▶ **Document extract**
=== Begin Enclosure ===
Dallas Cop Facing 20 Years for Rape Accepts Plea Deal
A former Dallas police officer who was facing 20 years in prison after he was accused of raping a woman who had passed out on his couch was offered a plea deal Monday that spared him any jail time or having to register as a sex offender.
In fact, if Oscar Araiza does not get arrested for another five years, which is unlikely considering he spent almost two decades with Dallas police, the conviction will be wiped off his record.
However, accepting the plea deal was a tough decision, said his attorney, because the “climate in law enforcement right now” has left citizens distrustful of police, therefore not guaranteeing the usual police acquittal had he taken the case to trial.
As a result, Arraiza was forced to plead guilty to aggravated assault rather than take a chance with a jury trial for raping a drunk woman passed out on his couch.
It’s just not easy being a cop these days.
Araiza, 41, who spent 18 years with the department, maintains the sex was consensual, even though the woman ran out of his home at 3:30 a.m. and called police, accusing him of rape.
Araiza, who had scratches on his arms and neck, claimed the woman assaulted him after agreeing to have sex with him.
The woman, who was a friend of a friend, said he covered her mouth with his hands as he was raping her, but she managed to fight him off.
According to the Dallas Morning News:
Araiza, an 18-year veteran of the force, was fired in February 2014 after being arrested on a charge of sexual assault.
Internal investigators alleged Araiza raped the friend of a woman he had known for years after meeting the women at a bar on Oct. 6, 2013.
=== End Enclosure ===
▶ **Source data**
=== Begin Enclosure ===
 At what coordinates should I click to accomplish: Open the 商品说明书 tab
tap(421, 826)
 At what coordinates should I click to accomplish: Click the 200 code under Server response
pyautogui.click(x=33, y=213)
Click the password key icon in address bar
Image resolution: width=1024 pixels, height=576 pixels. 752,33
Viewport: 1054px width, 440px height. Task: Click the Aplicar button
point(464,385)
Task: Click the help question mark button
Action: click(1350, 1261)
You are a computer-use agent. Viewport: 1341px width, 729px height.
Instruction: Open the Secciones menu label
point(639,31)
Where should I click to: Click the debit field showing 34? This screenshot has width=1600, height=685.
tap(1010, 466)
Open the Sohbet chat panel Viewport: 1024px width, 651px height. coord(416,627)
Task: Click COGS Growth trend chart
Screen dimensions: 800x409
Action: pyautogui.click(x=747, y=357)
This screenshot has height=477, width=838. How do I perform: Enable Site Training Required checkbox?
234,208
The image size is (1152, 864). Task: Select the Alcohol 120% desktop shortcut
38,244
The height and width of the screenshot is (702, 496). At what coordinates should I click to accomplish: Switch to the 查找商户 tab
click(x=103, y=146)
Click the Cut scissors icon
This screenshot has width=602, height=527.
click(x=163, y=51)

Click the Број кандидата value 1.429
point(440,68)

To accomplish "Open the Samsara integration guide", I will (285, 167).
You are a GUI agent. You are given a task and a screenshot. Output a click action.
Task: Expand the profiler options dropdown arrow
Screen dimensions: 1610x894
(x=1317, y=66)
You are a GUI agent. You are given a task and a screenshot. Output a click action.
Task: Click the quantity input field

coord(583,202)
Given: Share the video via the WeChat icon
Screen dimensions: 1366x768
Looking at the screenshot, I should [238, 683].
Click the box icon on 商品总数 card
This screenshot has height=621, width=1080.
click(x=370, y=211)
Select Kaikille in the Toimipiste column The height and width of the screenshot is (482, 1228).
=== End Enclosure ===
▶ **Task directions**
In the part of the article about the Dallas officer's plea deal that opens with the words containing "As a result, Arraiza" and closes with "cop these days.", rename "jury trial" as "bench trial" and write that part out again. Rely only on the article about the Dallas officer's plea deal.

▶ **Written response**
As a result, Arraiza was forced to plead guilty to aggravated assault rather than take a chance with a bench trial for raping a drunk woman passed out on his couch.
It’s just not easy being a cop these days.